Copy all of the records below word for word, leaving the pictures out of your answer.

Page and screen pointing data
◇ ◇ ◇

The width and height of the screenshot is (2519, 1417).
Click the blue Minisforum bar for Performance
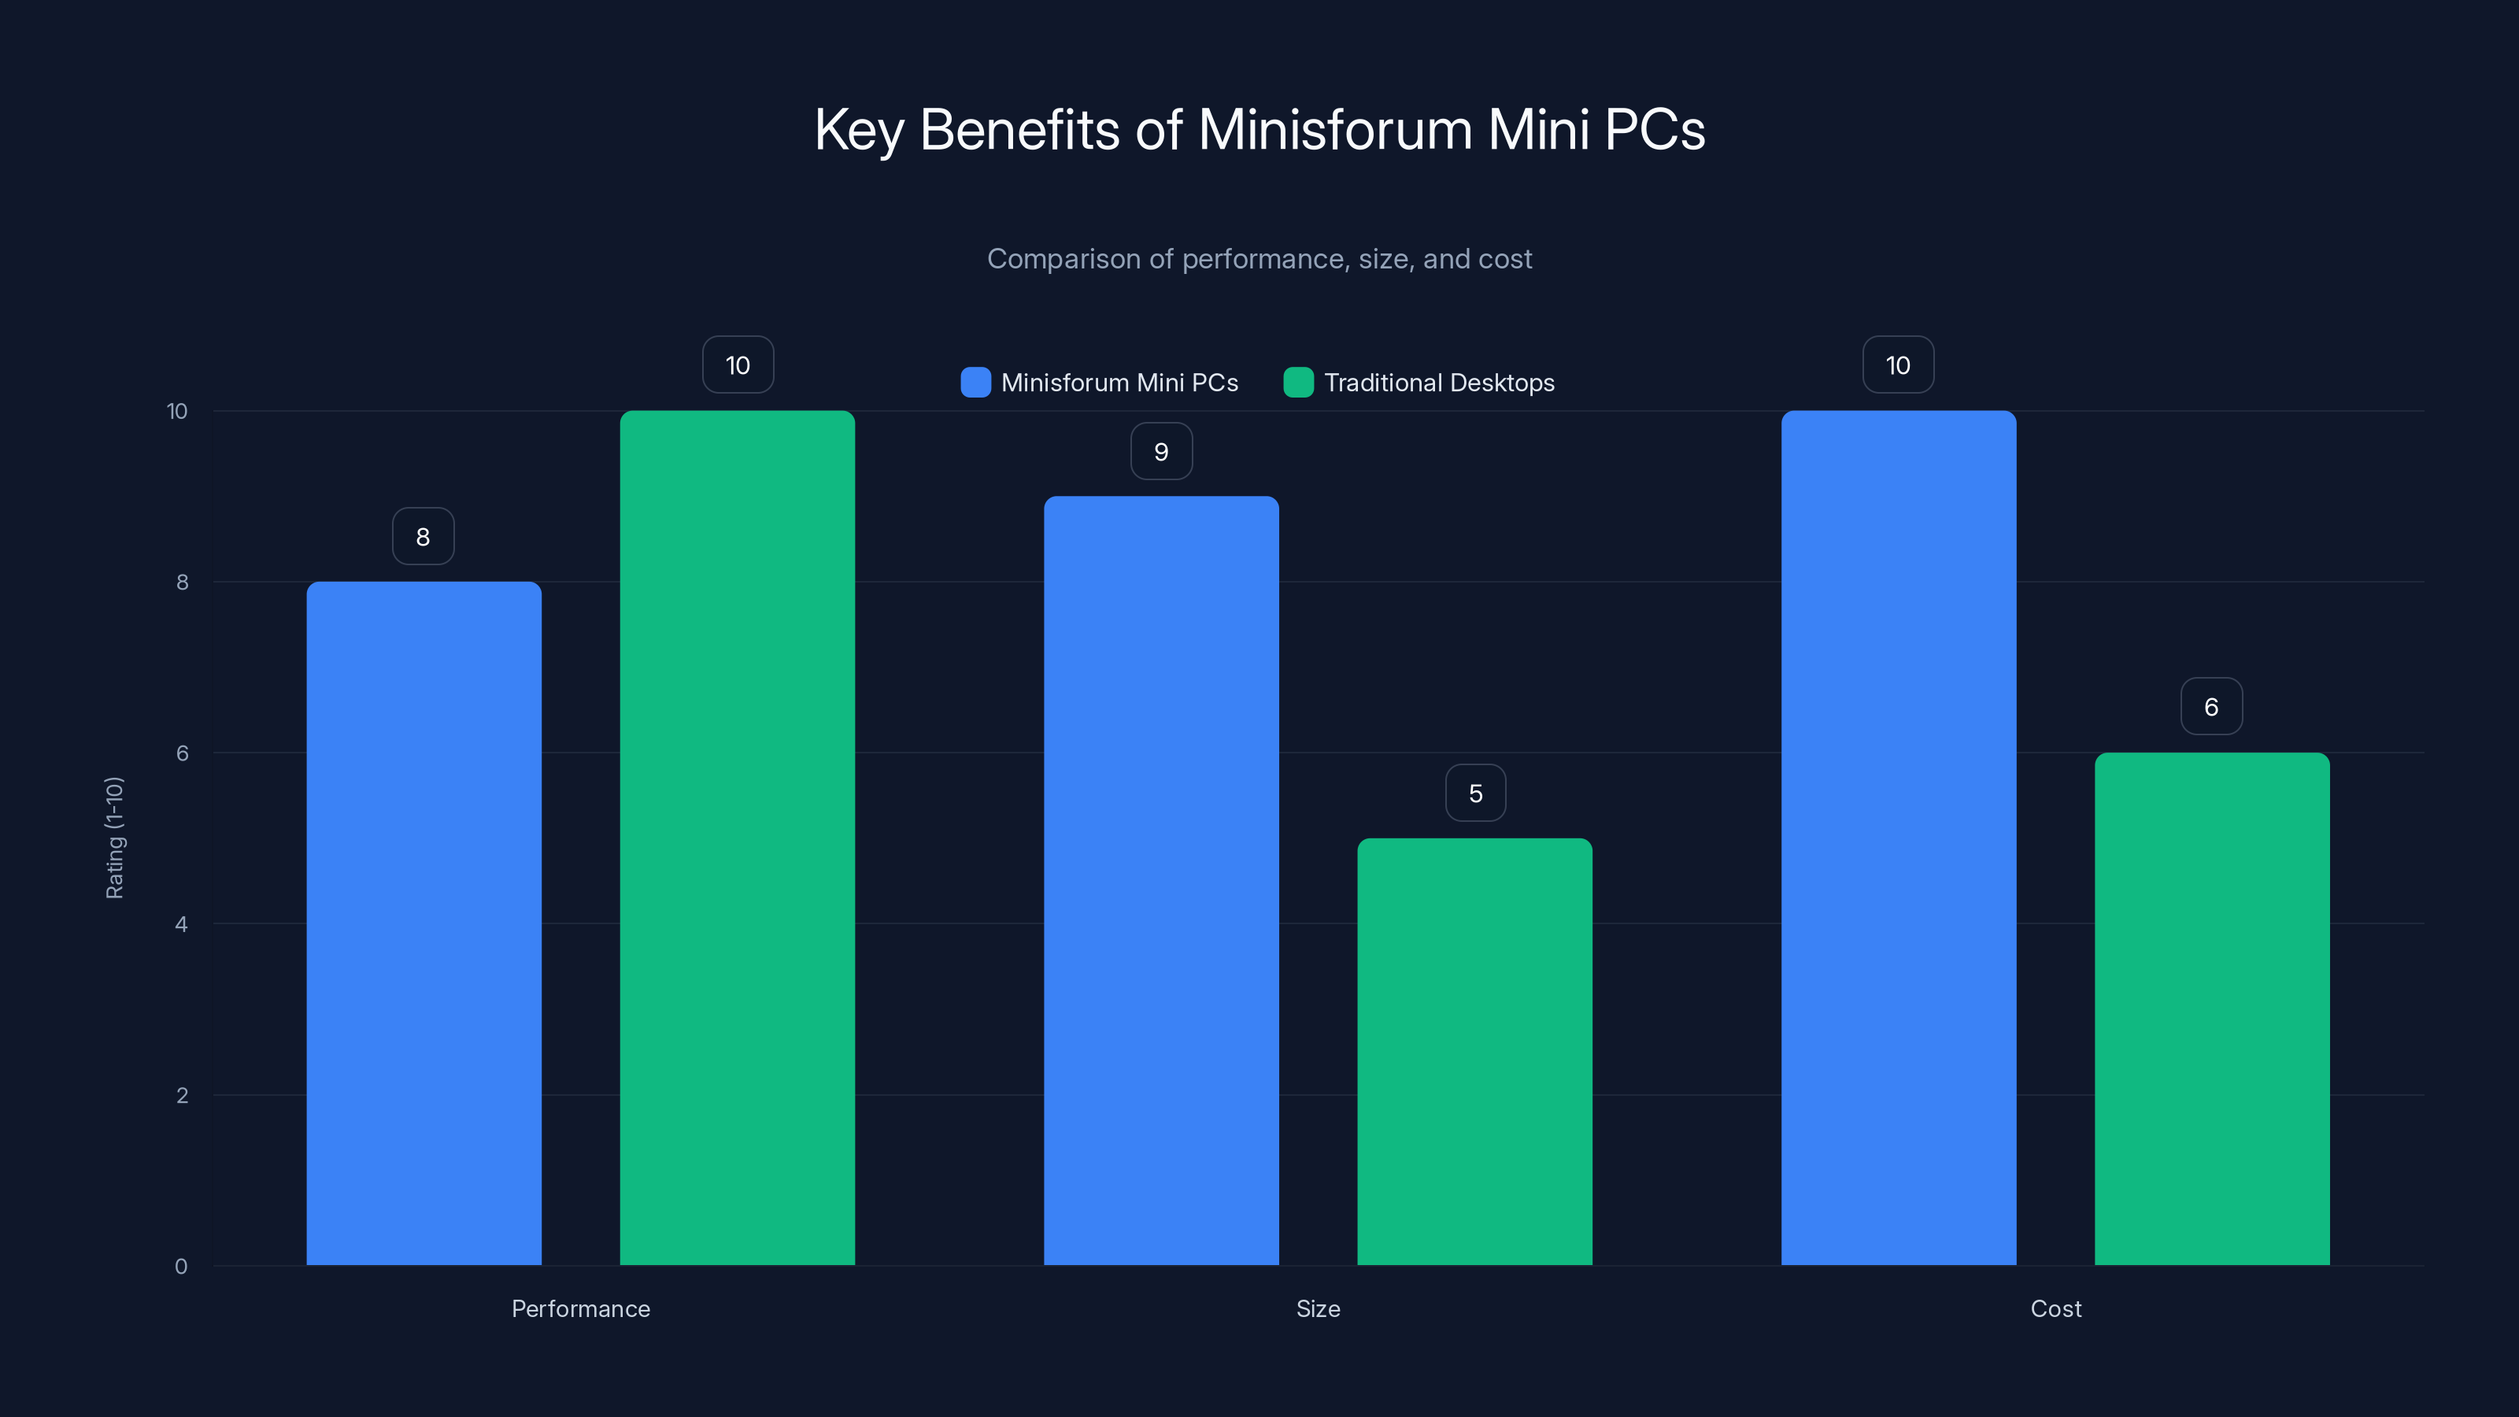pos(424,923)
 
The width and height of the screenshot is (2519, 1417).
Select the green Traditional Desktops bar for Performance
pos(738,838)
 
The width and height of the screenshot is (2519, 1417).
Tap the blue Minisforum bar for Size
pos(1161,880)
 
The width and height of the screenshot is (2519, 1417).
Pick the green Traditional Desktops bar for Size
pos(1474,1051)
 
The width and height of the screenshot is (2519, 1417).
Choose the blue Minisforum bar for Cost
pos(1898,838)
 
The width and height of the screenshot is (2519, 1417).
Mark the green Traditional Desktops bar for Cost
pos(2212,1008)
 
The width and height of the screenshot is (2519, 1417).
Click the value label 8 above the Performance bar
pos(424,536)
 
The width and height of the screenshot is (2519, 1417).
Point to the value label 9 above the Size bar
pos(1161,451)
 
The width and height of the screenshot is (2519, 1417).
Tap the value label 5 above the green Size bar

◇ ◇ ◇

- **EXPECTED OUTPUT**
The width and height of the screenshot is (2519, 1417).
Click the blue Minisforum bar for Performance
pos(424,923)
 
The width and height of the screenshot is (2519, 1417).
Select the green Traditional Desktops bar for Performance
pos(738,838)
 
The width and height of the screenshot is (2519, 1417).
Tap the blue Minisforum bar for Size
pos(1161,880)
 
The width and height of the screenshot is (2519, 1417).
Pick the green Traditional Desktops bar for Size
pos(1474,1051)
 
The width and height of the screenshot is (2519, 1417).
Choose the blue Minisforum bar for Cost
pos(1898,838)
 
The width and height of the screenshot is (2519, 1417).
Mark the green Traditional Desktops bar for Cost
pos(2212,1008)
 
The width and height of the screenshot is (2519, 1417).
Click the value label 8 above the Performance bar
pos(424,536)
 
The width and height of the screenshot is (2519, 1417).
Point to the value label 9 above the Size bar
pos(1161,451)
 
The width and height of the screenshot is (2519, 1417).
Tap the value label 5 above the green Size bar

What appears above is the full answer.